- Exercise prompt -
Copy every line of the entries that includes the word "computer".

(Raw data begins)

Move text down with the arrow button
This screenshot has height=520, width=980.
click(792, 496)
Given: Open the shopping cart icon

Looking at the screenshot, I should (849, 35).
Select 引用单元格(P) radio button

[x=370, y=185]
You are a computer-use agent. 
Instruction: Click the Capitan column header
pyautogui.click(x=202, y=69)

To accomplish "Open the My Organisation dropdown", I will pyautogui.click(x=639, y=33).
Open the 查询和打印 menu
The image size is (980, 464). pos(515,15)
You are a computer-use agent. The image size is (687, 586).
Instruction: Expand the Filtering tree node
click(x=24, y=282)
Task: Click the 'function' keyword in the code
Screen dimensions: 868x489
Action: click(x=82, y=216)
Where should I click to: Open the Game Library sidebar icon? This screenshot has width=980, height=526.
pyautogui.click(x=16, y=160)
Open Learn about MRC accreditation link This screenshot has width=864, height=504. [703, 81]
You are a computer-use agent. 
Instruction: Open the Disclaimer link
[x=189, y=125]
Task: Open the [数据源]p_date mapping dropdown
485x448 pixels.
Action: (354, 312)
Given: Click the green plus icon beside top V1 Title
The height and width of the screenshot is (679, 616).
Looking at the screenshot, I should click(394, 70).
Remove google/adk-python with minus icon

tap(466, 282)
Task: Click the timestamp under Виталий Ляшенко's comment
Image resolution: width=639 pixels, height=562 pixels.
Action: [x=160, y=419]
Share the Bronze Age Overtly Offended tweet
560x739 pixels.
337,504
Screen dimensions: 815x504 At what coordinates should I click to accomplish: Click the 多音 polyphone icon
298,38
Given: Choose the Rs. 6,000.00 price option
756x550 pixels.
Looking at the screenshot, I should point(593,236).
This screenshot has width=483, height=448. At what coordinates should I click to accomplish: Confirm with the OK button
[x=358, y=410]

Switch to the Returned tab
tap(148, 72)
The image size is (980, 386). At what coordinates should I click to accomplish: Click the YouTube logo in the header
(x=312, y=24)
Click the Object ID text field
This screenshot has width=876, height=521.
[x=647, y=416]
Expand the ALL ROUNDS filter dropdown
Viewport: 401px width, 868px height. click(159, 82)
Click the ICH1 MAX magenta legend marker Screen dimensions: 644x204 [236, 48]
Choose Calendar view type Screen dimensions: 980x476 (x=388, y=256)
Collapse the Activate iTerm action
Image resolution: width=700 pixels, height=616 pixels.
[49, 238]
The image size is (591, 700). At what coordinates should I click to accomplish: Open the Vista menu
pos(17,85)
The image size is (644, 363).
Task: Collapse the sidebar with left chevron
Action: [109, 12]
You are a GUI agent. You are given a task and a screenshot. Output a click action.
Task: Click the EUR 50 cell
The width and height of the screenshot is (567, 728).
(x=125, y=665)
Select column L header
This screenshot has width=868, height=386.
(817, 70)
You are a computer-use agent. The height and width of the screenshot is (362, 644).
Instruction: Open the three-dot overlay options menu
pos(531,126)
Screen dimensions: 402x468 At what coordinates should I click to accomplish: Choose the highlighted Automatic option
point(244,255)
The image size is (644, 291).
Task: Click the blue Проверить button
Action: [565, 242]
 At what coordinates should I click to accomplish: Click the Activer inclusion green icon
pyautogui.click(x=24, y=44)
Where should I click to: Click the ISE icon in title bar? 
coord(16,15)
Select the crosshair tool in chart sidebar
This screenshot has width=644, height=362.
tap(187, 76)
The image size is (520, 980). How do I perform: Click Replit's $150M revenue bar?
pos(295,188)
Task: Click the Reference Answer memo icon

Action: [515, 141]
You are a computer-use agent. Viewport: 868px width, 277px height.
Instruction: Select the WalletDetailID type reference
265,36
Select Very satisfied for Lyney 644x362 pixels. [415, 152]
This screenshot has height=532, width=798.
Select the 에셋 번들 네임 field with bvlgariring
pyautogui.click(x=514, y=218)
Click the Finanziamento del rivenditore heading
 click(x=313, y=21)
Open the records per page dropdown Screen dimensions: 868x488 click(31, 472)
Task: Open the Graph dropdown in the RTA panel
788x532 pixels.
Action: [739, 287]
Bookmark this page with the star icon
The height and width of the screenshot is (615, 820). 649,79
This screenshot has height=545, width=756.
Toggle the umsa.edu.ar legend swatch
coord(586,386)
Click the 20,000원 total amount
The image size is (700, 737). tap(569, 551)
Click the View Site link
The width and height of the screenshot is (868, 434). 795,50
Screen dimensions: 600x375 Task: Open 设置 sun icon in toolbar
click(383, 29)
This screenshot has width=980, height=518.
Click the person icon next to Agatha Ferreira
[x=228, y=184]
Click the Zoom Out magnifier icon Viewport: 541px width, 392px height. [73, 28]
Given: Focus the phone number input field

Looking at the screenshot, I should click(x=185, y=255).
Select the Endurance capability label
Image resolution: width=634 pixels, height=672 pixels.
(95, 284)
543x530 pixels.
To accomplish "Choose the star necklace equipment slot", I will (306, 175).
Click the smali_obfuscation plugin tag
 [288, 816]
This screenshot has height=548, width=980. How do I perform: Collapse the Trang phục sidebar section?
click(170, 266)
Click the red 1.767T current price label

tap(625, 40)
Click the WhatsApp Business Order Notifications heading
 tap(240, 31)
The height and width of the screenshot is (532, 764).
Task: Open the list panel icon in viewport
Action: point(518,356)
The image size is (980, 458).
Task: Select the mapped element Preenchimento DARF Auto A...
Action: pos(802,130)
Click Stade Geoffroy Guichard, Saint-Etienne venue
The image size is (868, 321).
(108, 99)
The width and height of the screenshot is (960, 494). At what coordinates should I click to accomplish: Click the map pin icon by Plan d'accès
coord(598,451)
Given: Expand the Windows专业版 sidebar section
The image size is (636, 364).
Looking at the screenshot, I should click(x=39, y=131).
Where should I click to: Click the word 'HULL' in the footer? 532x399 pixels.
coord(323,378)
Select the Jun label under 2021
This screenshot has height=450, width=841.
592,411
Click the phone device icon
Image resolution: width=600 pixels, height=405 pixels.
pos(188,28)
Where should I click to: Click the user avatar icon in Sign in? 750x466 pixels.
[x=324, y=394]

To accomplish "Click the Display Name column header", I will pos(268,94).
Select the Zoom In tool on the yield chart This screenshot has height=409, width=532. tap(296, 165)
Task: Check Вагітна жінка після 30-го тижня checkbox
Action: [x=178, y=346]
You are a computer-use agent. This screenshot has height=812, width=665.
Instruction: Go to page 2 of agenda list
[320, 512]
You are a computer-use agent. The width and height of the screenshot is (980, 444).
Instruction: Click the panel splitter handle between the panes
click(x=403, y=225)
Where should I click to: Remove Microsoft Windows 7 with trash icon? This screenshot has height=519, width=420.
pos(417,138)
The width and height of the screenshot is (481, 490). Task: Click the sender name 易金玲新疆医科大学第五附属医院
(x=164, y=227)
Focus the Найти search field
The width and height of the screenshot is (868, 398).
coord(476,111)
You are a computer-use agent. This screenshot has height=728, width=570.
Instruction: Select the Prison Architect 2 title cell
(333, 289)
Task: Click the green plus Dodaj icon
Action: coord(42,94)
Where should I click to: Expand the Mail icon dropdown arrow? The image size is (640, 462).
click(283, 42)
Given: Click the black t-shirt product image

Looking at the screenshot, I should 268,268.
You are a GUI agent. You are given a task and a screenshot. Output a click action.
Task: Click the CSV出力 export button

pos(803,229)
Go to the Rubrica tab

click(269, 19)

(Raw data ends)

- Solution to this problem -
You are a computer-use agent. 
You are a computer-use agent. The image size is (687, 586).
You are a computer-use agent. 
You are a computer-use agent. The height and width of the screenshot is (362, 644).
You are a computer-use agent. Viewport: 868px width, 277px height.
You are a computer-use agent. This screenshot has height=812, width=665.
You are a computer-use agent. The width and height of the screenshot is (980, 444).
You are a computer-use agent. This screenshot has height=728, width=570.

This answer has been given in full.